## What to produce
From the entries below, copy out all lines holding "white".

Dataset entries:
################

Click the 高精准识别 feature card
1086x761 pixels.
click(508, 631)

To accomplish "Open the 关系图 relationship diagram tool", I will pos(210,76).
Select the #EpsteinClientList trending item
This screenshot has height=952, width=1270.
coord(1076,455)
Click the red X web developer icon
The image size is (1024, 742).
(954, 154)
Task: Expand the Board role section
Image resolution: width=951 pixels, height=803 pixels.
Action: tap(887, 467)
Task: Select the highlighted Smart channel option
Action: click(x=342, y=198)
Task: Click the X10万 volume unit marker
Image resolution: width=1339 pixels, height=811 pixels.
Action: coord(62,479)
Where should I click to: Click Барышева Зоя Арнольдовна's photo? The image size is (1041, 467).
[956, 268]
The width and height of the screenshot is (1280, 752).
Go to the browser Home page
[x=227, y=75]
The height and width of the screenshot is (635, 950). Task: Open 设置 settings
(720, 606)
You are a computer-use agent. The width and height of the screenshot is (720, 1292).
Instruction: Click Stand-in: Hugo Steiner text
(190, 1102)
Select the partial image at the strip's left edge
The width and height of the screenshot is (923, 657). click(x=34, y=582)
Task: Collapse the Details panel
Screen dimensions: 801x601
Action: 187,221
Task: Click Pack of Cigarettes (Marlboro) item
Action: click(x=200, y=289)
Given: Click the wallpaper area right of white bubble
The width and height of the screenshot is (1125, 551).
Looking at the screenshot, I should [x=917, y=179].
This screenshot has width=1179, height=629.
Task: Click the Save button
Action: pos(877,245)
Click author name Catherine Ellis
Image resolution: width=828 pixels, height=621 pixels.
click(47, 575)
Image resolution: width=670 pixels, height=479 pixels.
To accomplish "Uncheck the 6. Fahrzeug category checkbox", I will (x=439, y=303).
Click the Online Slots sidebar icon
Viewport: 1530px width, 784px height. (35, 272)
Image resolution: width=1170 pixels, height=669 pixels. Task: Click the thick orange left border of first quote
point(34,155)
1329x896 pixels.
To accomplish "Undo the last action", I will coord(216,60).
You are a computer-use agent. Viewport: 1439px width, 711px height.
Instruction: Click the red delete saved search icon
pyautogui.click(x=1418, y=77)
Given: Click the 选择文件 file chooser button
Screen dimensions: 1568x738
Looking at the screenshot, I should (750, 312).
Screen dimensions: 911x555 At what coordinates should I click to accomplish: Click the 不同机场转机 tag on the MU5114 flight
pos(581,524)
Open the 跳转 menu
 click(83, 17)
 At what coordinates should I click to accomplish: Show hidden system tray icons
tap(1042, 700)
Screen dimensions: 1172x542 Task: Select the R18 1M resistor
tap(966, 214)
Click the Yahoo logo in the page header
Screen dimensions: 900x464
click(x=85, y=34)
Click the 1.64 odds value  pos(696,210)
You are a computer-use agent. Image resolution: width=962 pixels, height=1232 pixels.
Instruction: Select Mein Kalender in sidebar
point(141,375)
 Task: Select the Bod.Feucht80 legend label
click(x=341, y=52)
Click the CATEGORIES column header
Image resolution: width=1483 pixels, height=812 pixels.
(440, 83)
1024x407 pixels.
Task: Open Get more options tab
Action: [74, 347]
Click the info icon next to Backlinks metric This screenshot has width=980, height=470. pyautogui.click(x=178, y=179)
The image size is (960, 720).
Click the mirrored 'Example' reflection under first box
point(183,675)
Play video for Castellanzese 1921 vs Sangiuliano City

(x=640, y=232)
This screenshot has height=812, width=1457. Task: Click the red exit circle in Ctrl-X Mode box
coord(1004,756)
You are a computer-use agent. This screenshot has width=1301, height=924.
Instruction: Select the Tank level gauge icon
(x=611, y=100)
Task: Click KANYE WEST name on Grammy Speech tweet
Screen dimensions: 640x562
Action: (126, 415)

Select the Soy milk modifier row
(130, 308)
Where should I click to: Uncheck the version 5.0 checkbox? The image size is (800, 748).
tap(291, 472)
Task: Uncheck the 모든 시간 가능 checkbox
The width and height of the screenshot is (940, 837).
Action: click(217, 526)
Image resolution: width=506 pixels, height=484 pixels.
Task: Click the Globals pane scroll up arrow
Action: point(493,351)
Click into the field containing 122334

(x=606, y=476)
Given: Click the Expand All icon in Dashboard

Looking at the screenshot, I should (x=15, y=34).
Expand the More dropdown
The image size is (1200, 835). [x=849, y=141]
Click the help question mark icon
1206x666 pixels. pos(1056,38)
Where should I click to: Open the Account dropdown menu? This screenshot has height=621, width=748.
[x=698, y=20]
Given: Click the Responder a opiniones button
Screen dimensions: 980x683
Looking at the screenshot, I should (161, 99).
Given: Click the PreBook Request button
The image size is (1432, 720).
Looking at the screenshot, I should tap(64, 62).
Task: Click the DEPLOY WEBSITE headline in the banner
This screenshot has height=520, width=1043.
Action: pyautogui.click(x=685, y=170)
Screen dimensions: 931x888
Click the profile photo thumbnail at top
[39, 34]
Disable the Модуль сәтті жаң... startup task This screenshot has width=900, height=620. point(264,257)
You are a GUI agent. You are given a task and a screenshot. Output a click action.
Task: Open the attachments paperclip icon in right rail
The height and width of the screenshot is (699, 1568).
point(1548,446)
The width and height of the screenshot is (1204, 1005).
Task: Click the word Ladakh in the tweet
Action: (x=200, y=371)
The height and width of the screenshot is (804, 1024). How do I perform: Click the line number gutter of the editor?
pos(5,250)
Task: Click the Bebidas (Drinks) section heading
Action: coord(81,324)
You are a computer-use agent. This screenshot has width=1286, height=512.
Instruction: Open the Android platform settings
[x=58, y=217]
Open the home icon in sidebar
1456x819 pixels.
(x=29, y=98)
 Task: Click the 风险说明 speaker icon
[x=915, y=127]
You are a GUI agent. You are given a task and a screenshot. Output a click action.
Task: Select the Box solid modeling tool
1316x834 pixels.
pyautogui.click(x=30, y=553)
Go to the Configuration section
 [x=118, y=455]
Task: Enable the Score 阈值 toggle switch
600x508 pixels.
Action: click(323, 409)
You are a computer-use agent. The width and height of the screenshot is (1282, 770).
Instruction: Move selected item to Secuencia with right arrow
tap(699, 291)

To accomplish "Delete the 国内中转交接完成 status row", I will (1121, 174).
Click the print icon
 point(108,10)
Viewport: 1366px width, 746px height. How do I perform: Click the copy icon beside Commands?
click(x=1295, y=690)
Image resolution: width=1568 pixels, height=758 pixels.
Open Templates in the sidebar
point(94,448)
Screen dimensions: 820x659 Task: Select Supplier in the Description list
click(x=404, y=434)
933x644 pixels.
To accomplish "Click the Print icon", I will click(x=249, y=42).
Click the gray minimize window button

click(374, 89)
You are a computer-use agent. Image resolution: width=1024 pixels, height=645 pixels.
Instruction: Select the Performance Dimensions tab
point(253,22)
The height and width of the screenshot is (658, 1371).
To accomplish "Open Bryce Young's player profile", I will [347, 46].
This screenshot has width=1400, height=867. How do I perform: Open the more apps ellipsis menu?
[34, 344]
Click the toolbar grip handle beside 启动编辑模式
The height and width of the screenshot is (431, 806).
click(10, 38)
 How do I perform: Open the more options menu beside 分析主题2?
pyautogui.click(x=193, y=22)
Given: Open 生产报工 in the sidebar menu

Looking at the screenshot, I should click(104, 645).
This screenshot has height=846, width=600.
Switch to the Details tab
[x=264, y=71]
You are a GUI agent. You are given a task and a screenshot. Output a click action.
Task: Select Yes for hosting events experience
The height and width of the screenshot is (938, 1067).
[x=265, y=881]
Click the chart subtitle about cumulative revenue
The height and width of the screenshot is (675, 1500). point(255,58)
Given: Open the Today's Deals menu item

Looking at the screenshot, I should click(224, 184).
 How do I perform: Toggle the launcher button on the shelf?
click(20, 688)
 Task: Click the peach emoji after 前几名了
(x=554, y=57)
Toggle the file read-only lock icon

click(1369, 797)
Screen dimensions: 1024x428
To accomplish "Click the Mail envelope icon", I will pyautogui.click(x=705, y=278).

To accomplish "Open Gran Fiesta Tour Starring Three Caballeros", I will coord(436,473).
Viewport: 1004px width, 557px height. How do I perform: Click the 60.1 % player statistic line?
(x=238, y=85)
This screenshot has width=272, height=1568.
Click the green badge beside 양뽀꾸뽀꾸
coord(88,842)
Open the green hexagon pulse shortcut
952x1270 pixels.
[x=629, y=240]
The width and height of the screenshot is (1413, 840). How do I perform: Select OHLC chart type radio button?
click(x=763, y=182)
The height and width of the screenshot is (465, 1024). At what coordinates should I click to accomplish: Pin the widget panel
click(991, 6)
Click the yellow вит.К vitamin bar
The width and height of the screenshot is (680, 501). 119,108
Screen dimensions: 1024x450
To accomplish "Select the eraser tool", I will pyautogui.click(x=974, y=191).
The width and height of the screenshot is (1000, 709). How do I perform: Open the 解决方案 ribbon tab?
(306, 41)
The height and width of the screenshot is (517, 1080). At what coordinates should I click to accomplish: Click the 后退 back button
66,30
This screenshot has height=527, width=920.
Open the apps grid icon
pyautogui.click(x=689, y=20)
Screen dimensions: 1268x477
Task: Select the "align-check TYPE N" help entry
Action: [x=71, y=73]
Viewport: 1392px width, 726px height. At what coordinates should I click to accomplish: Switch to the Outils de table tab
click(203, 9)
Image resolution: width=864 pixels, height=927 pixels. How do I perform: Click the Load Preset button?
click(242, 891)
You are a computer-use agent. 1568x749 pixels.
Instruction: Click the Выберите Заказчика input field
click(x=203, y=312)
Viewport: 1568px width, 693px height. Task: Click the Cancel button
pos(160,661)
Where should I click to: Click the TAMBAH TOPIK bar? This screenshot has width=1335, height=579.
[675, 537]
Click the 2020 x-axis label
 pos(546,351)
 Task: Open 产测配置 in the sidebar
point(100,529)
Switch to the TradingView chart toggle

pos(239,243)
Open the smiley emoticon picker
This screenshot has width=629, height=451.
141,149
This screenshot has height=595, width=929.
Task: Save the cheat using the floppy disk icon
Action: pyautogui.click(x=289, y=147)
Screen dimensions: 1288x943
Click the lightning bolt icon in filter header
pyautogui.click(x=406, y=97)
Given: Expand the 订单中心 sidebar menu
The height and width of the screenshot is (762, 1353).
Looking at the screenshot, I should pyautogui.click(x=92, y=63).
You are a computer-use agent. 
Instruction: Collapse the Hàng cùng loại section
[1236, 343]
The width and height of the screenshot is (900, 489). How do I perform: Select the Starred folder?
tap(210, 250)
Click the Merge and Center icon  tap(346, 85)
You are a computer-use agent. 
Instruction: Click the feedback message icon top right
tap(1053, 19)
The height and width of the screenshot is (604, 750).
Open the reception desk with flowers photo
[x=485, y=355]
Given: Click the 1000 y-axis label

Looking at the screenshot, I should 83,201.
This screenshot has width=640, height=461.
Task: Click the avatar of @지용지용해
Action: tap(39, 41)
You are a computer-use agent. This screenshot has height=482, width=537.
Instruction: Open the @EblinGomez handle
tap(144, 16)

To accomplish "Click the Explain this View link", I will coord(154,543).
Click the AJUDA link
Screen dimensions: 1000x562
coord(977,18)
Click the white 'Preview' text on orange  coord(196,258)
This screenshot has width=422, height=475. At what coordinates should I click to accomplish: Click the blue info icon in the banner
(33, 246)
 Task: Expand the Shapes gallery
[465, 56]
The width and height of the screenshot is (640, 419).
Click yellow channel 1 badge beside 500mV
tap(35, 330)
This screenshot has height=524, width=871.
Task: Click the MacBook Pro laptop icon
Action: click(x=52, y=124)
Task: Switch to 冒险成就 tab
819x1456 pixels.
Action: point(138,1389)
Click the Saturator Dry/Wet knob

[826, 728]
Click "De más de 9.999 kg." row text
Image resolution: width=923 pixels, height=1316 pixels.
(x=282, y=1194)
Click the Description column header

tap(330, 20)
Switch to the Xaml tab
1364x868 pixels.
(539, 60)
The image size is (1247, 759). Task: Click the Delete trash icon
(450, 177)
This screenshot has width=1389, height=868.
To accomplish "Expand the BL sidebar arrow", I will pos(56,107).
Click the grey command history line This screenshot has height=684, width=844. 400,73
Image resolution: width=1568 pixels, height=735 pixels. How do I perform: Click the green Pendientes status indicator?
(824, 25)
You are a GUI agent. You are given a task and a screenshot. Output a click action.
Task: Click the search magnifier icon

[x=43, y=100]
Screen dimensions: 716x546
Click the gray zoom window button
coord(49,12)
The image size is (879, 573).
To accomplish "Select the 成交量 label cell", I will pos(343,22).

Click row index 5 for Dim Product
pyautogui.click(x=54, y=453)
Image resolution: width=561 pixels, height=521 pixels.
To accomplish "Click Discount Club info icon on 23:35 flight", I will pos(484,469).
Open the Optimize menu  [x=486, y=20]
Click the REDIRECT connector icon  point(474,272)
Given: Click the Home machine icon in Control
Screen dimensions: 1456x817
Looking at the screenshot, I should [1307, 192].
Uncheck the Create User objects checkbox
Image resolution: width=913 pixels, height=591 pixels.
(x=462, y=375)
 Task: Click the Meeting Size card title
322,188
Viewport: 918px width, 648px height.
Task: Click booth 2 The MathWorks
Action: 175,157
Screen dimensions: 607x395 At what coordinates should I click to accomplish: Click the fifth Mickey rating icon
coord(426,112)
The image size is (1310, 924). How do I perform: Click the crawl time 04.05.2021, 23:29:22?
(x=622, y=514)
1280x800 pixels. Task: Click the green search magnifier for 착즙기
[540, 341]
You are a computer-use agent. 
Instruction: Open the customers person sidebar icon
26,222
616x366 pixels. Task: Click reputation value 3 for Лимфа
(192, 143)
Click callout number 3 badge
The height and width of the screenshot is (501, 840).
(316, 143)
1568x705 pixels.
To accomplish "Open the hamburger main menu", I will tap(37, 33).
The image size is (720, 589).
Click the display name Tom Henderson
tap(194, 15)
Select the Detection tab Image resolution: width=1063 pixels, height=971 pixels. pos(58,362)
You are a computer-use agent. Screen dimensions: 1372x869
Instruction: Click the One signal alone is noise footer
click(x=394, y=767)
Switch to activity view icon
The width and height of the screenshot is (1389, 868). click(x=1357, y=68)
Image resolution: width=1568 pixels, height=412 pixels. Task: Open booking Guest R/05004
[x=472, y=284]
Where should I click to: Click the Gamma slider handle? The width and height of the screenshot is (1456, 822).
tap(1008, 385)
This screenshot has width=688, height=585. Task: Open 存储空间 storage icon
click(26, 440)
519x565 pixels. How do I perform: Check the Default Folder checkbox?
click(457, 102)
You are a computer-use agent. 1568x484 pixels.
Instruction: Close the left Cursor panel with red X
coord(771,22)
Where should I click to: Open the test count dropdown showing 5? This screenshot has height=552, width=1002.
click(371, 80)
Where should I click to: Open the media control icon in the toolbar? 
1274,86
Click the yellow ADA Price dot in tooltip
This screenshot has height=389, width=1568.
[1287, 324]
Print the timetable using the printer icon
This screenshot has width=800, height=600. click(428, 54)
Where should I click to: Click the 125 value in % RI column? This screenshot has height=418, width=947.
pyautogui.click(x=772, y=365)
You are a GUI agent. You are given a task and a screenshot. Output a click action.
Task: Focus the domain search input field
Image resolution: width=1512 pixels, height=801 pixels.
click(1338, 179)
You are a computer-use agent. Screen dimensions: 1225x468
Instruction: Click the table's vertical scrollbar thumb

################

## Answer to this task
Given: Click the wallpaper area right of white bubble
Click the white 'Preview' text on orange  coord(196,258)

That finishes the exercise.